• What is needed
In the material below, pictures must be dropped. Repeat exactly, and only, the lines from the line with "Task: Open the maps-style icon in dock" to the line with "Screen dimensions: 694x438", both ends included.

• The records

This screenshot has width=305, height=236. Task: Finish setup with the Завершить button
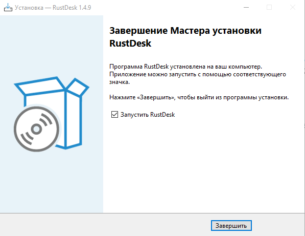point(231,226)

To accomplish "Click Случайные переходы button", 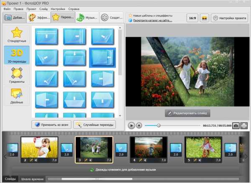I will (x=95, y=125).
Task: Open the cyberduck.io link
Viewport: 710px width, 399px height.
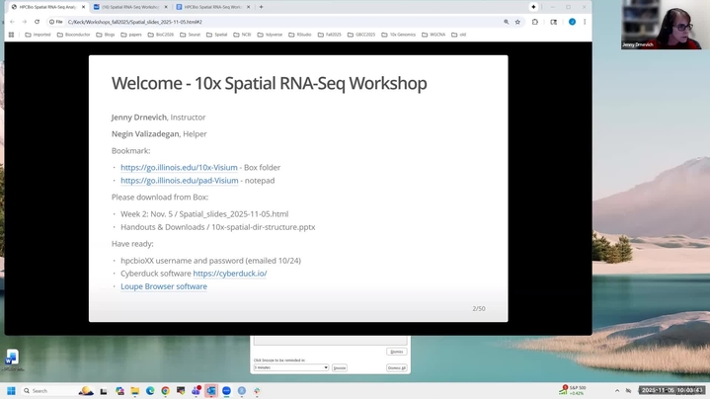Action: (229, 274)
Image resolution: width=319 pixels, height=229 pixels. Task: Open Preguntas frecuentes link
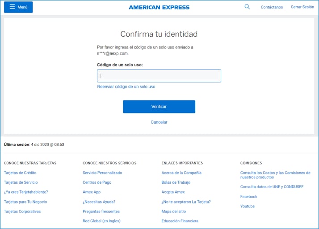tap(101, 211)
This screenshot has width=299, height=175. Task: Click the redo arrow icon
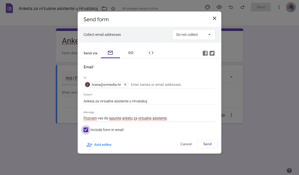[242, 7]
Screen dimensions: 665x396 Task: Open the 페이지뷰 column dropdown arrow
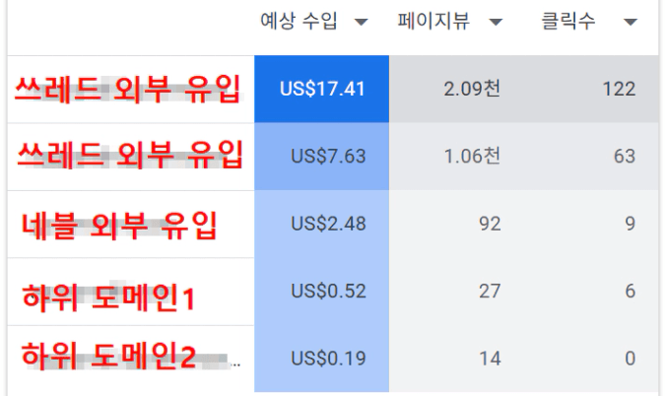coord(496,22)
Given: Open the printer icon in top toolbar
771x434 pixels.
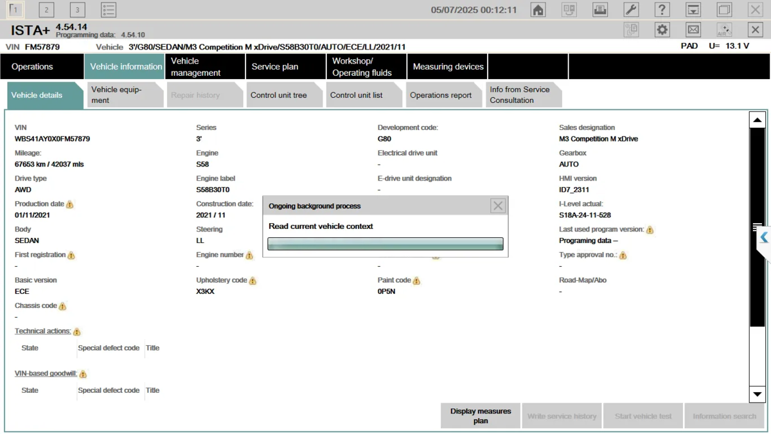Looking at the screenshot, I should point(600,10).
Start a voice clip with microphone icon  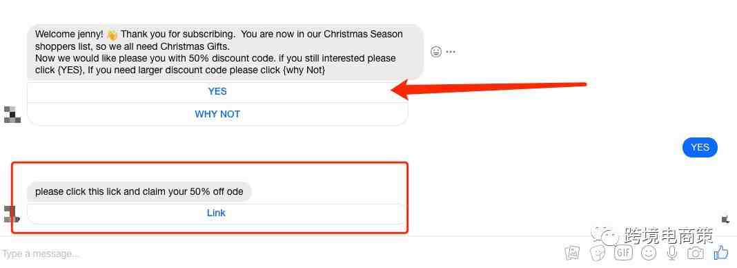[x=672, y=253]
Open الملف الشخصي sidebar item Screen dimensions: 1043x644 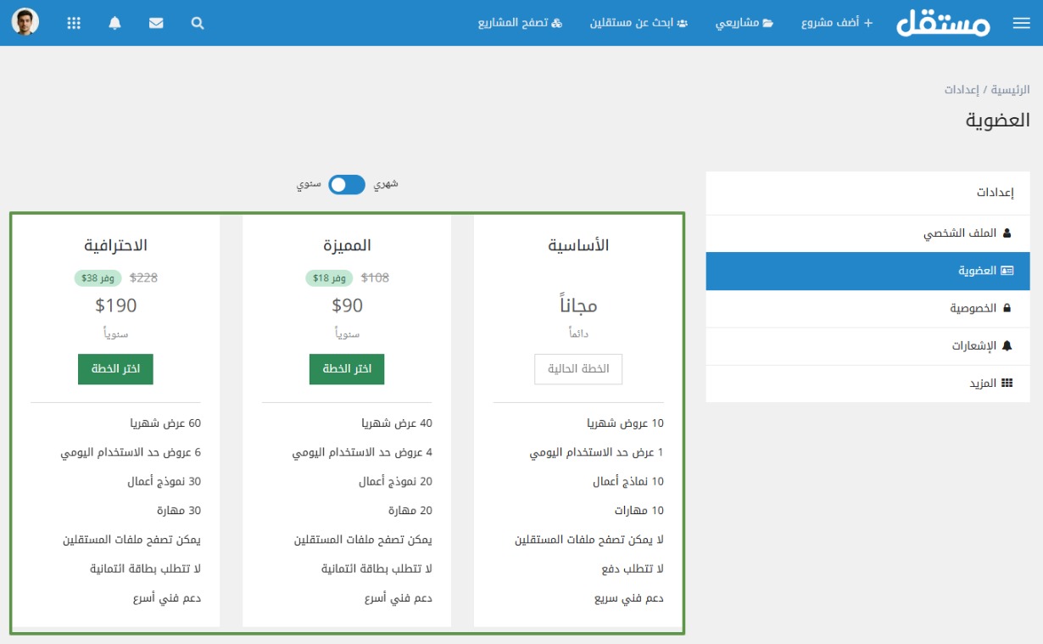click(968, 232)
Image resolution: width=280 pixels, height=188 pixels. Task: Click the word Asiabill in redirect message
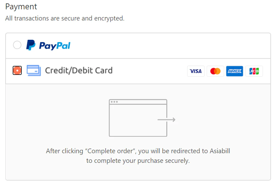tap(220, 151)
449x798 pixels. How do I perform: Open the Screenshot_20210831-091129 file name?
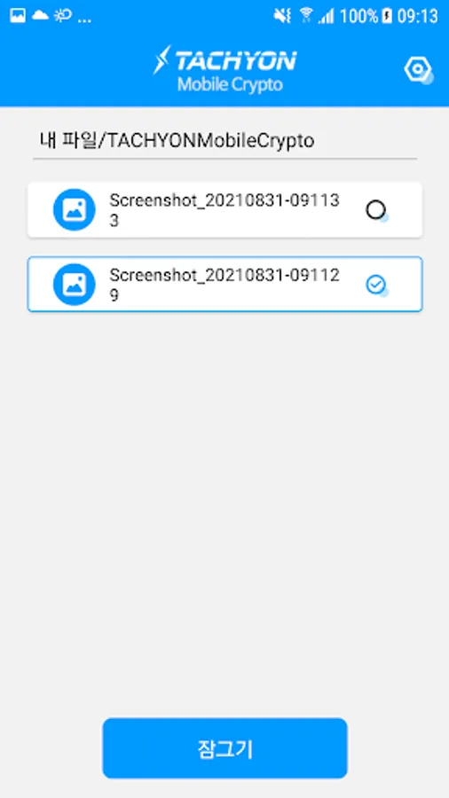point(225,285)
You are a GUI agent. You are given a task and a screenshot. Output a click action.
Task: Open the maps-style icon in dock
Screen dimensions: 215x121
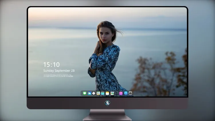[98, 93]
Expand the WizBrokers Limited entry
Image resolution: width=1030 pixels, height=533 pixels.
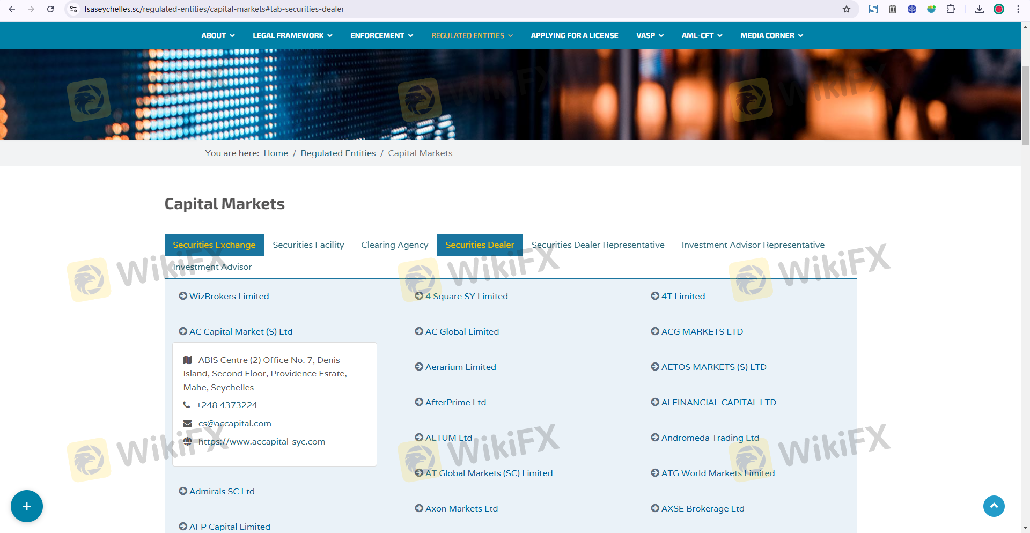pos(229,297)
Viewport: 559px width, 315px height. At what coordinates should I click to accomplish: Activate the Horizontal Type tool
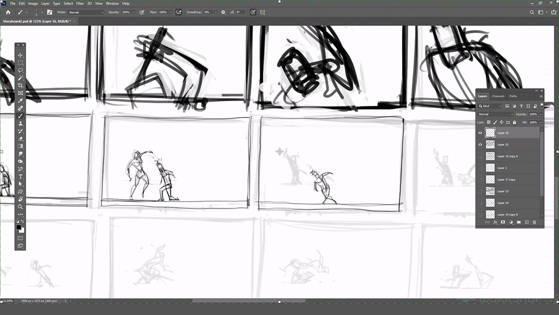[x=21, y=177]
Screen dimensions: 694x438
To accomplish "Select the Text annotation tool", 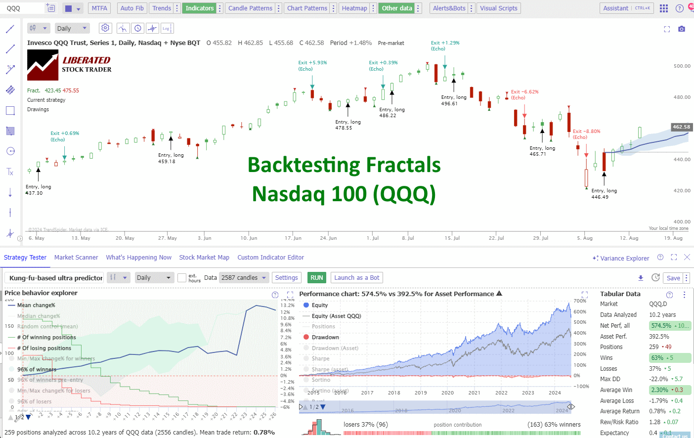I will click(10, 172).
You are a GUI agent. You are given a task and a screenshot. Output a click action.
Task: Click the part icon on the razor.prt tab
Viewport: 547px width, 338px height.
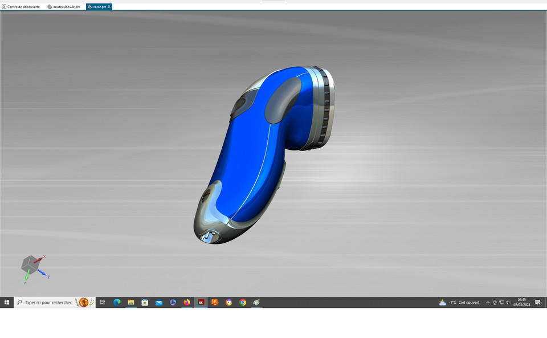tap(90, 7)
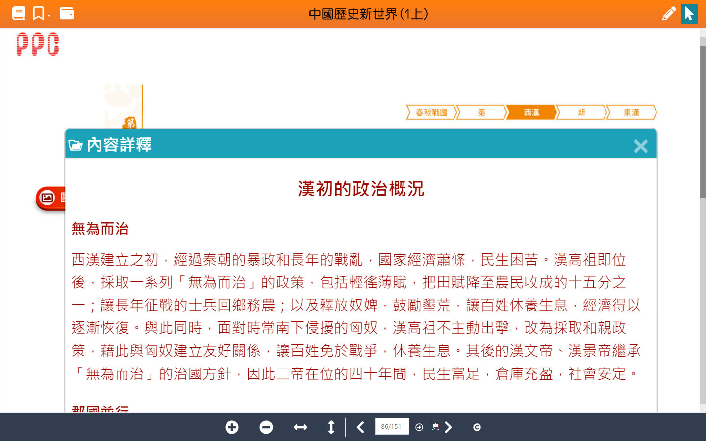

• Answer space
Task: Open the maps-style icon in dock
Screen dimensions: 215x121
[98, 93]
Expand the WizBrokers Limited entry
Image resolution: width=1030 pixels, height=533 pixels.
pos(229,297)
Viewport: 559px width, 315px height. At what coordinates should I click to accomplish: Activate the Horizontal Type tool
[x=21, y=177]
Screen dimensions: 694x438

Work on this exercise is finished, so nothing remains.